Today, Kubernetes is indisputably the leader in container orchestration. Popularly known as K8, Kubernetes is an expandable, portable, open-source platform that manages the containerization of workloads and services. It helps in the declarative and automated management of Kubernetes using configuration files. These config files illustrate which containerized applications are in running mode and the resources available for them. However, due to its complexity and superpower, Kubernetes is also considered bulky, resource-intensive and difficult to comprehend.
K3s on the other hand is a lightweight certified Kubernetes distribution solution that is efficient, fast, easy to deploy and has a significantly smaller footprint. K3s is an upstream version of Kubernetes where the code used is the same as in K8 but with the software packaged differently. 3 billion lines of code have been removed from K8s source code to make K3 lightweight. This was done by mostly eliminating all the legacy, alpha and non-Container Storage Interface (CSI) components usually used to devise a full-fledged Kubernetes solution.
Enterprises struggle with the decision of whether to employ K3s or K8s in their production depending upon the volume of the project. Both showcase some unique characteristics and it is vital to study the pros and cons of K3s and K8s before having to make an informed decision. With this blog, we will aim to understand why enterprises are fast adopting Kubernetes and what K3 and K8 are, followed by some key differences between them.
Before deep diving into K8 vs K3, let us first and foremost try to understand why Kubernetes is used to build applications. Previously, most applications were built as monoliths but it took long to deploy as everything had to be released altogether end-to-end. Also, discrete teams handled different parts of the monolith, which would make the deployment process highly complicated.
Microservices are quite the opposite with each functional component broken down into smaller, independent artifacts. The core function of Kubernetes is to manage these artifacts that are deployed in smaller containers on virtual machines or nodes. Each container they run has endpoints, DNS, storage, and scalability, and the nodes in which it runs, are all packed together as a cluster. Everything a modern application would require is provided by Kubernetes, without the need for any manual efforts.
What Is K8s?
K8s is the most widely used container orchestration tool that is portable, resilient and an expandable platform. It is a Cloud Native Computing Foundation graduate project that facilitates declarative configuration and automation. However, most often when Kubernetes or K8s is discussed, people are actually referring to the original upstream project created by Google, which is a scalable and highly available platform.
What Is K3s?
K3s is a secure, fully CNCF certified Kubernetes distribution solution. It is a refined version of Kubernetes with a single binary of less than 40MB, implementing the Kubernetes API in totality. It came into being showcased as an independent, lightweight product due to its binaries being very small. This was possible only because a big amount of bloat was removed from the K8 source code. All third-party non-CSI storage elements that we not required to implement a full version of K8 were taken out enabling accelerated application installments and deployments. K3s supports low-resource environments, is more flexible and offers optimal efficiency in building and deploying applications.

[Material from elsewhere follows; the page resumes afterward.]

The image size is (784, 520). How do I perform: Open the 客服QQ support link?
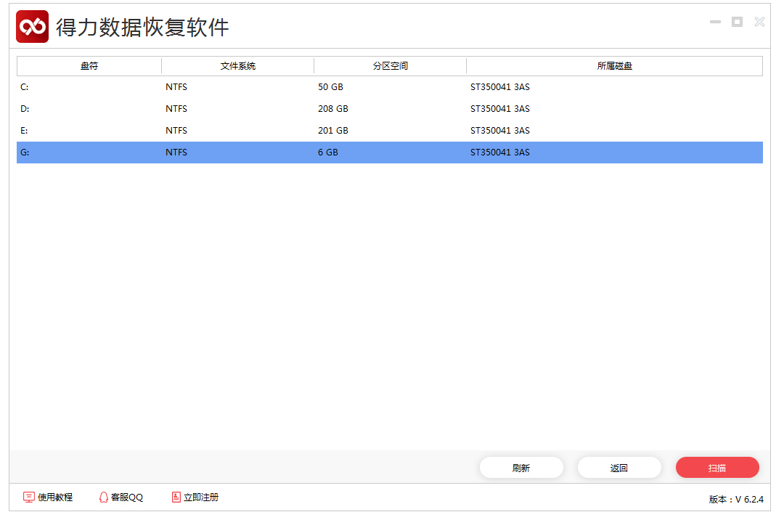tap(127, 497)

Difference between K8 and K3
Packaging is the biggest distinction between K8s and K3s. The source code for both Kubernetes and K3s is the same (upstream version), however, K3s has fewer dependencies, cloud provider integrations, add-ons, and can afford to skip all those other components that are not essential in setting up and using a full-fledged Kubernetes solution.
A few pointers pertinent to each of the Kubernetes versions are listed below:
- K3s is a lighter version of K8 with more enhancements and drivers. K8s often take 10 minutes to deploy, while K3s can run Kubernetes APIs in just 1 minute, are faster to boot, auto upgrade and are easy to learn.
- While K3s integrates and runs every control plane component, including Kubelet and Kube-proxy, in a single binary, server, and agent process, K8s runs each component in a distinct process.
- K3s uses SQLite3 as its default datastore, but K8s only supports etcd; K3s also supports MySQL, PostgreSQL, and etcd3 for more complicated requirements.
- As opposed to K8s, you can install DNS server, CNI, and ingress controller by turning off inbuilt K3s components. The container installation that comes with K3s can be replaced with one from an existing Docker installation for your CRI.
Kubernetes has proven to be a sophisticated solution addressing all the issues on distributed computing. Kubernetes’ principal workflows were modified to form K3s, a scaled-down version of Kubernetes for faster, more effective and economical application deployments and management. Choosing K8 or K3 will solely depend on the project requirements and resource availability. Both these versions can be run on an alternate basis, depending on the purpose and need of a project.